Christopher Moore opined in Canada's History that "no great web of new legislation or constitutional procedure is needed to rein in the abuse of prime ministerial powers. Other parliaments around the world regularly see party leaders and prime ministers dumped when their own backbenchers and prime ministers [sic] grow tired of them. If our premiers and prime ministers knew that legislatures would rebuke them for abusing parliament (as did the backbenchers in the legislature of 1873), we would not have to worry about rogue prorogations."

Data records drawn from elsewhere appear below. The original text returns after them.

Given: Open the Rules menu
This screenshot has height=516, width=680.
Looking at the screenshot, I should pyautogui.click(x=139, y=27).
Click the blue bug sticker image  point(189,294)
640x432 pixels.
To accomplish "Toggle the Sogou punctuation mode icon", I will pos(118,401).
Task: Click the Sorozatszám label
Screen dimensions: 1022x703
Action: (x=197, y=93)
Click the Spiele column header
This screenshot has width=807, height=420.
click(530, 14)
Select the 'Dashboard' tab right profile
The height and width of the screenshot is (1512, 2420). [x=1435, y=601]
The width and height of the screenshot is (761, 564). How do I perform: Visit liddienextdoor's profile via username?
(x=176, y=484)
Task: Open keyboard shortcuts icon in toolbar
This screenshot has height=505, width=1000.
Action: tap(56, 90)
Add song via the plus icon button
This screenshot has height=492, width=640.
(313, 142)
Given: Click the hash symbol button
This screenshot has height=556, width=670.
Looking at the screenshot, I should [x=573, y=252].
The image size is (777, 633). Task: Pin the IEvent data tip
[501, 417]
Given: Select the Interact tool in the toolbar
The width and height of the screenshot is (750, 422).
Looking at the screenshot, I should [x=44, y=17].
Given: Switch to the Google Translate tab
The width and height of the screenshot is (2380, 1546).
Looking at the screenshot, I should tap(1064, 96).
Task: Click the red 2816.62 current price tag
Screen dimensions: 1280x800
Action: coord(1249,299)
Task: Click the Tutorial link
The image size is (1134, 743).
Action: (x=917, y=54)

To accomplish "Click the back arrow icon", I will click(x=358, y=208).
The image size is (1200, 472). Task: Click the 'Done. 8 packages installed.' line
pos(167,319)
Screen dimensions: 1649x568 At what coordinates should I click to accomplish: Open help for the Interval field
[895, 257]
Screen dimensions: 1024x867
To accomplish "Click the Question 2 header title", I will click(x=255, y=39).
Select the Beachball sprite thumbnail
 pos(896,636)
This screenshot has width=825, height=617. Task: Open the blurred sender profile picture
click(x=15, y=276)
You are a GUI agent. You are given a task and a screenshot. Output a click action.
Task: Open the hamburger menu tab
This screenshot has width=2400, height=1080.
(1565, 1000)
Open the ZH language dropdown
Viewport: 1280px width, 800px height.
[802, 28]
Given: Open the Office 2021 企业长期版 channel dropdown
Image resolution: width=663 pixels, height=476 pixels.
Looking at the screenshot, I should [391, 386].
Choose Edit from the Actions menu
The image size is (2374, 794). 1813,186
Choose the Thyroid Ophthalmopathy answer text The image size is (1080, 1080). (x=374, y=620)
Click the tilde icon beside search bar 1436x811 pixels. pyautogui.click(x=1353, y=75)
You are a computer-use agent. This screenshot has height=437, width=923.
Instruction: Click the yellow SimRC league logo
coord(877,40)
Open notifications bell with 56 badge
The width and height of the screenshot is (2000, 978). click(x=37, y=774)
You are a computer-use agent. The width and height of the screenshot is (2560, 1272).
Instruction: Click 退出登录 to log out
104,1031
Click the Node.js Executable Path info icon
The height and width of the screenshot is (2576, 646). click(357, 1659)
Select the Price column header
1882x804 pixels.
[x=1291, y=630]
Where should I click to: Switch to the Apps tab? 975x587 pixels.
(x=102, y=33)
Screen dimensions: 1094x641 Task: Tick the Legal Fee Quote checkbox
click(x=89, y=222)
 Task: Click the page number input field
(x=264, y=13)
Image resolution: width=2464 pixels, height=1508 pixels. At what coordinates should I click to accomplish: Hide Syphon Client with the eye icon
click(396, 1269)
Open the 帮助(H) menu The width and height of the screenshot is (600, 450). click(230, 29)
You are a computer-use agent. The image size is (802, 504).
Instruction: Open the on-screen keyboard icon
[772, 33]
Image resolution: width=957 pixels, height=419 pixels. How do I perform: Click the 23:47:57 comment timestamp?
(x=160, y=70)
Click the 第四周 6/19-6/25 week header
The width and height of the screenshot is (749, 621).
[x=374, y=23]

== 2025 legal challenge ==
Until the 2024–2025 Canadian political crisis, little discussion took on the significance of the 2019 UK case of R (Miller) v The Prime Minister, which overturned a prorogation, on similar Canadian events. In January 2025, Prime Minister's Justin Trudeau's prorogation of the House of Commons was challenged in the Federal Court citing Miller II. During arguments, government lawyers argued that Miller II's holding that the constitutional role of Parliament by prorogation could be distinguished because of the unique scenario with the British Parliament's role in relation to an imminently approaching Brexit. Government lawyers also argued that unlike the unwritten Constitution of the United Kingdom, which was silent on required Parliamentary sittings, Section 5 of the Canadian Charter of Rights and Freedoms required annual sittings providing a check on the power. In March 2025, Federal Court Chief Justice Paul Crampton held that the decision to prorogue was justiciable, but ultimately declined to adopt Miller II.. He ruled the applicants had failed to prove that Trudeau had breached the Charter or any other legal limits on the power, and dismissed the case.